A Star Is Born (2018) –  Review

Written by on October 23, 2018

There are times when you might think you are talented, then you realise that Bradley Cooper wrote, starred in, directed, wrote and performed original songs for this film. That sentence was exhausting to write never mind to achieve anything along those lines. Let alone with this level of quality. A Star Is Born is a film that has been made many times over the years and this version would have to present a familiar story in a new and gripping manner, no pressure Bradley.

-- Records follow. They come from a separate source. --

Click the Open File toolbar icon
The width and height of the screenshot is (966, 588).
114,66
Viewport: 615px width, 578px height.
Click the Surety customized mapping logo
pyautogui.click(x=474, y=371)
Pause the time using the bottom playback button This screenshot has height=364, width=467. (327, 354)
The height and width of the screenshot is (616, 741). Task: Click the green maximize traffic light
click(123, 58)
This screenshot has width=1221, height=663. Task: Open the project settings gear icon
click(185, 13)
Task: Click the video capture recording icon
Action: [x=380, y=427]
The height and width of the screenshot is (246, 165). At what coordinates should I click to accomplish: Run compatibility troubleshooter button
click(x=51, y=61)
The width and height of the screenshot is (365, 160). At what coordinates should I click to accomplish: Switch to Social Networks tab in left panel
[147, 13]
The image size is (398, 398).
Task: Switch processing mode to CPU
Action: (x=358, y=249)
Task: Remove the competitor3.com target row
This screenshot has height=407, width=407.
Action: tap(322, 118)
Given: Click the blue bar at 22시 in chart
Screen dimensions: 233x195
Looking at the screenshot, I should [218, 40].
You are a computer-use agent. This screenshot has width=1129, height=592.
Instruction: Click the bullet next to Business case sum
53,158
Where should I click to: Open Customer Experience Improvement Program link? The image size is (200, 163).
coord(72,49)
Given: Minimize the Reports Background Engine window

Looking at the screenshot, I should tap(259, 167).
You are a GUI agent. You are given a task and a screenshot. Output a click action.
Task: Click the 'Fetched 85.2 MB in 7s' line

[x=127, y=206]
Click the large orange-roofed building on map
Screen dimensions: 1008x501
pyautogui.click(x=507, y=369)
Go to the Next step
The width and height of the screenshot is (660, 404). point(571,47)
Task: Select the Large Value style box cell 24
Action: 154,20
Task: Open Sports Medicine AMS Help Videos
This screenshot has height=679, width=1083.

The soundtrack to this film has been playing at random intervals through my house for a while now. Let’s be honest there have been tracks from it playing just about everywhere lately. I am not one to board the hype train at all and in fact I have been put off with the coverage that this film has been receiving. The fact that the soundtrack seems to be everywhere and everyone was talking about Oscar potential for the film made me question whether to go and see it or wait until it could be streamed. After all, at first glance it was simply a remake of several previous films and a watered down Walk The Line.

One thing that I forgot to factor into this thought process is the way that Cooper approaches roles and the intensity that he seems to bring to the project. Regardless of the overall quality of the film that he is seen in there is never a time when you think he is not giving everything he has to the role. Given that he is taking up all kinds of responsibility here it should follow that he would do the same in all other roles also.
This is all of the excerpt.